Peça importante para o desenvolvimento robusto de um sistema de inovação, a indústria tem sido negligenciada pelo governo, na opinião de Pacheco. “A indústria está na idade da pedra. É 2.0 no máximo; está muito atrasada. Há uma aversão à política industrial nos últimos anos.” Prova da relevância de um olhar para o setor produtivo é que, apesar da crise econômica, há uma explosão de startups no Brasil. “Isso mostra que a molecada está interessada em empreender.”

Para Luiz Antonio Rodrigues Elias, um caminho a se percorrer nesse novo modelo é uma reforma da rede de institutos de pesquisa. “Não é acabar com (eles).
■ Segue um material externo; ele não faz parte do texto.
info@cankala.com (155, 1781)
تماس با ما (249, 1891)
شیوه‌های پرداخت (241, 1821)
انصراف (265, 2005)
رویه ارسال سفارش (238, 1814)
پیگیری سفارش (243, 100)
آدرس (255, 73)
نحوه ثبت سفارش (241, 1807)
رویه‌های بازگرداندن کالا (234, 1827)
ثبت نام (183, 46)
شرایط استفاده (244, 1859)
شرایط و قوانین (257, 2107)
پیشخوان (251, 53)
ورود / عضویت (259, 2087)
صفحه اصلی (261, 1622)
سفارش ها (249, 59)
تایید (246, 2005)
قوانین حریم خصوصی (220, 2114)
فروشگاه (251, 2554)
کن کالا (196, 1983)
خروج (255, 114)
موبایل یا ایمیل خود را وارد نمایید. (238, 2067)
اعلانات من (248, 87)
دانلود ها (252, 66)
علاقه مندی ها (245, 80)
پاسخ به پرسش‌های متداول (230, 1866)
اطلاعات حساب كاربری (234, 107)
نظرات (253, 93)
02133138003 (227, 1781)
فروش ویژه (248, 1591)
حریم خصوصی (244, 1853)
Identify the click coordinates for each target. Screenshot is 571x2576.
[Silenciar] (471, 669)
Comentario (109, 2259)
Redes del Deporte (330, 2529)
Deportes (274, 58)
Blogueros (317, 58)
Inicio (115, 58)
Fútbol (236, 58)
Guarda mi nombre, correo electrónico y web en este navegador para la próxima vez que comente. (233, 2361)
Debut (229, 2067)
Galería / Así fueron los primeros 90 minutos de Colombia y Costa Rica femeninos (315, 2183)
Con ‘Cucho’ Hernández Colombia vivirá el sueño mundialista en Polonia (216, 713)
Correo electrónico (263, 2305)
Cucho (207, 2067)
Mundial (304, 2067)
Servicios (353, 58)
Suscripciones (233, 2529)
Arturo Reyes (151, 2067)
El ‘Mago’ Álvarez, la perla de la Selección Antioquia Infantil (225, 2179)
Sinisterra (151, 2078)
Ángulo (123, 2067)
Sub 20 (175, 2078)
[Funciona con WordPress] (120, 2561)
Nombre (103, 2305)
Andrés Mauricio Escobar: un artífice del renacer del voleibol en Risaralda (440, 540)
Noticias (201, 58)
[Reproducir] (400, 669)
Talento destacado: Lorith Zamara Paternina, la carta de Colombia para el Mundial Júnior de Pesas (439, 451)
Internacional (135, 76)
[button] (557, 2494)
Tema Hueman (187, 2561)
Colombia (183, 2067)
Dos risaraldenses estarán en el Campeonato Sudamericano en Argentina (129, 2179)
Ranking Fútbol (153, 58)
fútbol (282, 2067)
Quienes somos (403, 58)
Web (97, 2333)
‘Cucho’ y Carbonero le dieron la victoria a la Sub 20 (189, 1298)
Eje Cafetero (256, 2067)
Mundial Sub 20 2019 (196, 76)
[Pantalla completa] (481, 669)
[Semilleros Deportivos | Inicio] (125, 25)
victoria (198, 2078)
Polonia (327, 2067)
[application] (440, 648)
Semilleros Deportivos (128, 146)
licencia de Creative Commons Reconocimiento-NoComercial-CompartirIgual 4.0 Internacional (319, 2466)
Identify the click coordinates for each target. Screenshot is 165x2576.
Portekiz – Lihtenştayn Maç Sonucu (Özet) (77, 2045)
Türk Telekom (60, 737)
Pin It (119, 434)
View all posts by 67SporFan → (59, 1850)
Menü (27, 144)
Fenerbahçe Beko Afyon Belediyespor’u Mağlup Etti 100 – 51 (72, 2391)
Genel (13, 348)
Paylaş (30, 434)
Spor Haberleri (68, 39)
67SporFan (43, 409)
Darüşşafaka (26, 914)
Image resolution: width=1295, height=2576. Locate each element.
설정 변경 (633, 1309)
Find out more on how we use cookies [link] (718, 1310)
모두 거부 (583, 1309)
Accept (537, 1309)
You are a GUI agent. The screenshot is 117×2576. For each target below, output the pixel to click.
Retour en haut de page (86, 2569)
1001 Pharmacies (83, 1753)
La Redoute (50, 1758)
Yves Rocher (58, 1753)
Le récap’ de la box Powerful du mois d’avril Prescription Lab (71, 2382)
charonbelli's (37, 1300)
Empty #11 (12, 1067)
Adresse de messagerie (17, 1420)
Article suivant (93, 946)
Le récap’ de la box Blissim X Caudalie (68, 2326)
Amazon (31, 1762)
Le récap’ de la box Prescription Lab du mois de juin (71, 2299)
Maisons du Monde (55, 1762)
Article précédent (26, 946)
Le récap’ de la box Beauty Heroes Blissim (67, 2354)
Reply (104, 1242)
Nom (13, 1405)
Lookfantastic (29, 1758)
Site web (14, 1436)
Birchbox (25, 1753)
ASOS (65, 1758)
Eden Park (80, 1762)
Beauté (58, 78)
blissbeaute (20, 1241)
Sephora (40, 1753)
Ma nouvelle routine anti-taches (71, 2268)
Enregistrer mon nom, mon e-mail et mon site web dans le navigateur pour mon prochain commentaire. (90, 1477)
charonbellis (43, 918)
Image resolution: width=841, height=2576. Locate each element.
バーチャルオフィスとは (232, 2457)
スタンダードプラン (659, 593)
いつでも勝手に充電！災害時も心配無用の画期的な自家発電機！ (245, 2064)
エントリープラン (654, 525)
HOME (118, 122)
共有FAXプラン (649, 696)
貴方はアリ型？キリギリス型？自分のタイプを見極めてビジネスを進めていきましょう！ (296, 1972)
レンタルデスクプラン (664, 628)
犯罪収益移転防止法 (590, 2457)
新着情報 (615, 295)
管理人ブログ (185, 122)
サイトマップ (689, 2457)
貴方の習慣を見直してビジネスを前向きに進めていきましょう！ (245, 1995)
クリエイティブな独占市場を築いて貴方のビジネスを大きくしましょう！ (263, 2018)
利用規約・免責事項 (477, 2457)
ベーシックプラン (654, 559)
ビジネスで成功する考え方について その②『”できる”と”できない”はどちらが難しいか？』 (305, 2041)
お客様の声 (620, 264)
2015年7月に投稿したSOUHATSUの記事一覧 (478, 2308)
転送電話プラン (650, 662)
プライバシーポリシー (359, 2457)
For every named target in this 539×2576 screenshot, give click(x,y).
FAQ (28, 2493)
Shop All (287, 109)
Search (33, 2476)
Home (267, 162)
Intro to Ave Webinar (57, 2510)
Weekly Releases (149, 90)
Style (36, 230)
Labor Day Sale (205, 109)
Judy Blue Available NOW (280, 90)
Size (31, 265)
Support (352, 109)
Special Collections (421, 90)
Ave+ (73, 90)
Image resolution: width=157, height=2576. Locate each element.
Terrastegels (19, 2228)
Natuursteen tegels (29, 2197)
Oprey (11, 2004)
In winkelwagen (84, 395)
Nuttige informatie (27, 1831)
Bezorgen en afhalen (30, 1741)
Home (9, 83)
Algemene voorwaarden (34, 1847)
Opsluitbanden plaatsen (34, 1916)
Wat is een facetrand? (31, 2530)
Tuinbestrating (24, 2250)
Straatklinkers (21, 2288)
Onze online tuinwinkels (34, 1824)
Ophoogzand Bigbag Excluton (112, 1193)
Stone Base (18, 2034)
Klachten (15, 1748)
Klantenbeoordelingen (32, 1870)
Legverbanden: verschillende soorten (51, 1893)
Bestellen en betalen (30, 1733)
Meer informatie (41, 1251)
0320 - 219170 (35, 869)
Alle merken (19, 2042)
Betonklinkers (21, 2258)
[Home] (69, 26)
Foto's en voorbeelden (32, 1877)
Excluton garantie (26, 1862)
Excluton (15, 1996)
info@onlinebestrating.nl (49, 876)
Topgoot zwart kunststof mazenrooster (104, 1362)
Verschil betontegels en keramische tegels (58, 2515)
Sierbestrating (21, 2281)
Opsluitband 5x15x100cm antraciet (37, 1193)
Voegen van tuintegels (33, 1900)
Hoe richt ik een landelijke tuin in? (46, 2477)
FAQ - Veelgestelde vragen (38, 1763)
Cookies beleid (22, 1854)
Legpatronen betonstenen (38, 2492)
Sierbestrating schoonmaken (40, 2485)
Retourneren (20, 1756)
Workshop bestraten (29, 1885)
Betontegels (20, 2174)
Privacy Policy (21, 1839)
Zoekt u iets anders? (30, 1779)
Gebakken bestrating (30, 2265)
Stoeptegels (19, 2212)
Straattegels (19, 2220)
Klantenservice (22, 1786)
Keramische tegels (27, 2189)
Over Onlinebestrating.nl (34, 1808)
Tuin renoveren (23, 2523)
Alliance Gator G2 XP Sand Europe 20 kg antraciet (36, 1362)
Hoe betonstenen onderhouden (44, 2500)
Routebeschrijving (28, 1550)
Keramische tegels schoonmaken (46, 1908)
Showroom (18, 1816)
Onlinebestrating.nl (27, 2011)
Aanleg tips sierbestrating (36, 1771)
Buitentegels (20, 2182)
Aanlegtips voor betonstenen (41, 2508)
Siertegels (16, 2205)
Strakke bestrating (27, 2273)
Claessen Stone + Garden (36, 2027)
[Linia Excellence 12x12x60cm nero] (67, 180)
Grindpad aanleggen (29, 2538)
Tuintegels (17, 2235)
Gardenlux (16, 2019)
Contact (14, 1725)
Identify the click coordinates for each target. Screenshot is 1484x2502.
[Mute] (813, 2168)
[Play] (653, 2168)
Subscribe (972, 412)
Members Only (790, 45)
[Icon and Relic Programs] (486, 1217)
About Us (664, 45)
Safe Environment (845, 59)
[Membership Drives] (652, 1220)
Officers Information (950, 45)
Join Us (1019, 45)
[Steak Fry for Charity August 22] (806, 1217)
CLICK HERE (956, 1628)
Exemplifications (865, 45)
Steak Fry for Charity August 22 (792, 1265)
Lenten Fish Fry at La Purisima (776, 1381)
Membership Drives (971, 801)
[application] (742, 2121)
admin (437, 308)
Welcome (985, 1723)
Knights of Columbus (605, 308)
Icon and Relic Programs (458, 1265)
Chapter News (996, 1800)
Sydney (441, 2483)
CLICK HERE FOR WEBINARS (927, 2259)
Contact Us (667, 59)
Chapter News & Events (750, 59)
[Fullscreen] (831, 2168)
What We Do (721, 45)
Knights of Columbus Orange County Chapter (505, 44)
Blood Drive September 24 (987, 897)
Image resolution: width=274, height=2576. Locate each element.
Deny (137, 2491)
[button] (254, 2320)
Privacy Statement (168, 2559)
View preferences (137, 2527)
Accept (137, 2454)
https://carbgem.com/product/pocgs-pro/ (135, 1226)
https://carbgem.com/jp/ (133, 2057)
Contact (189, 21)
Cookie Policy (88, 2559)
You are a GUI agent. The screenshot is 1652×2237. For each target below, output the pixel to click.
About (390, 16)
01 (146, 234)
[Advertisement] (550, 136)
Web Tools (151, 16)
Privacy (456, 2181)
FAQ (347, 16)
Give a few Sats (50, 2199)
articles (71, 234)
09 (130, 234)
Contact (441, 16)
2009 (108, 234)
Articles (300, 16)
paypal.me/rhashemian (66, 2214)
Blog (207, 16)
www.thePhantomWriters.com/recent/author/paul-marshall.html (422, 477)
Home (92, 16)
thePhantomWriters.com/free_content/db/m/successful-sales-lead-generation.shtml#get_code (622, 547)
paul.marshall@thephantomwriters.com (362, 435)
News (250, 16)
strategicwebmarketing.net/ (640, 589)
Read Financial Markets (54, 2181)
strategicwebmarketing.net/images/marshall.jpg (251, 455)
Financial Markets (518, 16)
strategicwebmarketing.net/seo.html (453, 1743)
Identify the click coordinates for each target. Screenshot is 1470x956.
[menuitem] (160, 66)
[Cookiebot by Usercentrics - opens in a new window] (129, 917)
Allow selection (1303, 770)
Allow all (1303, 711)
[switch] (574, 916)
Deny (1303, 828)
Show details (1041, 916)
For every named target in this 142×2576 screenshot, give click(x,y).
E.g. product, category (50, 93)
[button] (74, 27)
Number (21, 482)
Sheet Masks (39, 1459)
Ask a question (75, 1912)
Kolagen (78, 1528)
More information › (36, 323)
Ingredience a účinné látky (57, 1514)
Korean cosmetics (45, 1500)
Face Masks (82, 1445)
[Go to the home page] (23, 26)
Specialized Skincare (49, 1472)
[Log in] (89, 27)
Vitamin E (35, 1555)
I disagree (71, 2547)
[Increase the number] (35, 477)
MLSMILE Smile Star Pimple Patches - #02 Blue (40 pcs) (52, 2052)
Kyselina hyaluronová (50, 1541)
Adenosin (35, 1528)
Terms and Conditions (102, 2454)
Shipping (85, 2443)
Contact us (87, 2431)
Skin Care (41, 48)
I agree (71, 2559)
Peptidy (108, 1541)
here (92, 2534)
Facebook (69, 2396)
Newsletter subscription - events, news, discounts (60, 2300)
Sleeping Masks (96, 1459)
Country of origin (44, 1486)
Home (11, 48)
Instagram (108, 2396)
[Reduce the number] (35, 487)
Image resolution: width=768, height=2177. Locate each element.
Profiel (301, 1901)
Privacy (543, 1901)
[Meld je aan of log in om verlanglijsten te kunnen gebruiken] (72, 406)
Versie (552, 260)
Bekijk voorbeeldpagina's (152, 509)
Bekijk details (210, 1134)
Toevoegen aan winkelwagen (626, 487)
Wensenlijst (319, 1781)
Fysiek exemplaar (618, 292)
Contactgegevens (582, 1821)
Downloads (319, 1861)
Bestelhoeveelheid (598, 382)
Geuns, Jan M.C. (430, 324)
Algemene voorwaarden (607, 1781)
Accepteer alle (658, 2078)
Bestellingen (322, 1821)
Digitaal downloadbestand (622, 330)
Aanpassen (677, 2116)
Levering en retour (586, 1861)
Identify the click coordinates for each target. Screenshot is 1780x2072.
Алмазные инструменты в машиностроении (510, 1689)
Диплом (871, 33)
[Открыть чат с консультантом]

É ver em perspectiva. Talvez aglutinar vários em grandes centros de pesquisa voltados para inovação”, explicou. Algumas novidades no horizonte, no entanto, são vistas de forma cética pelo ex-secretário do MCT. É o caso da iniciativa da Financiadora de Estudos e Projetos (Finep) de transformar o Fundo Nacional de Desenvolvimento Científico e Tecnológico (FNDCT) em um fundo financeiro, possibilitando que o retorno dos créditos concedidos fique no caixa da própria autarquia para reforçar novos empréstimos.

Na visão de Elias, esse movimento indica a intenção da Finep de se tornar formalmente uma instituição financeira, registrando-se como tal no Banco Central, o que pode acabar não beneficiando o setor científico e o fluxo de crédito para inovação. Já Carlos Pacheco acha o movimento da Finep uma solução inteligente para aumentar os recursos de financiamento e apoia a ideia.